Non, je ne crois pas être trop optimiste ! Nous basculons vers un autre monde. Un nouveau monde, en apparence au moins, éminemment favorable à Israël. Car, pour la première fois de son histoire, Israël est entouré, soit d’alliés, soit d’Etats faillis et en voie de décomposition.

Et c’est une donne globale rassurante ?

Oui, plutôt : les deux dictatures baasistes, l’Irak de Saddam Hussein et la Syrie des Assad, qui ont tant fait contre Israël, avec une virulence durable, ne redeviendront jamais cet ennemi existentiel avec lequel l’Etat juif a dû longtemps composer.

Et les autres voisins immédiats d’Israël ?

Eh bien, les autres nations voisines sont des alliés ou en voie de l’être.
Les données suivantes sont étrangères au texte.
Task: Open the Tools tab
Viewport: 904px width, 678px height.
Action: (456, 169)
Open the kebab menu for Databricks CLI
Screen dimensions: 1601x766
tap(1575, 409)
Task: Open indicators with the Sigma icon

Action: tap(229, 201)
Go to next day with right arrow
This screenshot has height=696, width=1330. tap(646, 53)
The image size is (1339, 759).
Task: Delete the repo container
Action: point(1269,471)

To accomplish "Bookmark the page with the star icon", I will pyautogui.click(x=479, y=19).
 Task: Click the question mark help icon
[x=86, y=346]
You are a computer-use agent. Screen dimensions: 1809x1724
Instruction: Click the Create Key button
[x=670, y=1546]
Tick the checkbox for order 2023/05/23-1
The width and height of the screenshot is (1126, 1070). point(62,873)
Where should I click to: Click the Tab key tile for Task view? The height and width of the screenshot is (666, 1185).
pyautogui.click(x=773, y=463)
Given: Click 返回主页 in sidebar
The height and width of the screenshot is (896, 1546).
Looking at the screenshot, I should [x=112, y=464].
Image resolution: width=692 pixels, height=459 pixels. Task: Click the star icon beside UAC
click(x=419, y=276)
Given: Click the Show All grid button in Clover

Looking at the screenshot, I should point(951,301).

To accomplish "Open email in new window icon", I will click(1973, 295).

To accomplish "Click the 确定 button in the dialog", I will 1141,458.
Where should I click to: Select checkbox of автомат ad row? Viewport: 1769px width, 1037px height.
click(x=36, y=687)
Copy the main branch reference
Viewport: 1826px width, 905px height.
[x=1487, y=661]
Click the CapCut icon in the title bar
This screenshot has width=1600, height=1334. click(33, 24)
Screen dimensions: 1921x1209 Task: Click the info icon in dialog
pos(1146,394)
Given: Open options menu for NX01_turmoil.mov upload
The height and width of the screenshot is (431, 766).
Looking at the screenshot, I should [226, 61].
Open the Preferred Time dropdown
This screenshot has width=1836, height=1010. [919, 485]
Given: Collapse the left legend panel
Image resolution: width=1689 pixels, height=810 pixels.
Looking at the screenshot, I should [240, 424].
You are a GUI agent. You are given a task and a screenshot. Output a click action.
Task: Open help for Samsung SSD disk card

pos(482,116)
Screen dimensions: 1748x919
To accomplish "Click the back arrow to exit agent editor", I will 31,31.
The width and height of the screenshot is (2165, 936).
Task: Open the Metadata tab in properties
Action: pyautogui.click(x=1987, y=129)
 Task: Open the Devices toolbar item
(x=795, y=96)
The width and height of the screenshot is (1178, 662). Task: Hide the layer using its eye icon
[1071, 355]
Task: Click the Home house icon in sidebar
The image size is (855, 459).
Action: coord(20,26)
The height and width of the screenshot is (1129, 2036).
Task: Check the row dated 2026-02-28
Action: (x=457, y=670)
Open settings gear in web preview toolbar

Chypre et la Grèce (longtemps un bastion de l’antisémitisme militant), naturellement, mais aussi, au Proche-Orient, la Jordanie, tenue à bout de bras par la puissance militaire israélienne, et l’Arabie saoudite, qui entame un dialogue de plus en plus fructueux avec l’Etat d’Israël. Sans oublier l’Egypte dont l’assistance de Tsahal est requise en permanence afin de garantir la sécurité du Sinaï contre la petite insurrection de Daech qui y perdure. Vous le voyez donc : le tableau régional d’ensemble n’est plus celui d’une hostilité irréductible, voire immaîtrisable, à l’endroit de l’Etat juif.

Le tableau régional d’ensemble n’est plus celui d’une hostilité irréductible, voire immaîtrisable, à l’endroit de l’Etat juif

Mais il y a aussi des zones d’ombre…

Bien sûr, d’autres menaces existentielles planent sur Israël, perdurent et même s’intensifient dans un cercle un peu plus

large – comme l’Iran attaché à un dialogue nécessaire avec la

Russie, elle-même véritable allié d’Israël grâce à Vladimir Poutine -, mais l’analyse de ces challenges implique nuance et mesure. Car une esquisse d’amélioration s’impose en fait dans l’ensemble de l’écosystème régional.

Quelle amélioration ?

Israël est en train d’entrer dans une nouvelle phase de son histoire, marquée par l’amorce d’une coopération avec ses voisins. Mais attention ! Tout n’est pas rassurant, vous avez raison. Par exemple, le radicalisme palestinien ne se dément pas : il s’aggrave. L’absence de solution politique apparaît intégrée de part et d’autre par les opinions palestinienne et israélienne. Nous assistons aussi à un bouleversement démographique d’Israël, avec l’accroissement de sa composante arabe et, par-delà, du peuple juif, auquel les autorités ne sont nullement préparées. Cela dessine par contre des perspectives beaucoup plus mitigées.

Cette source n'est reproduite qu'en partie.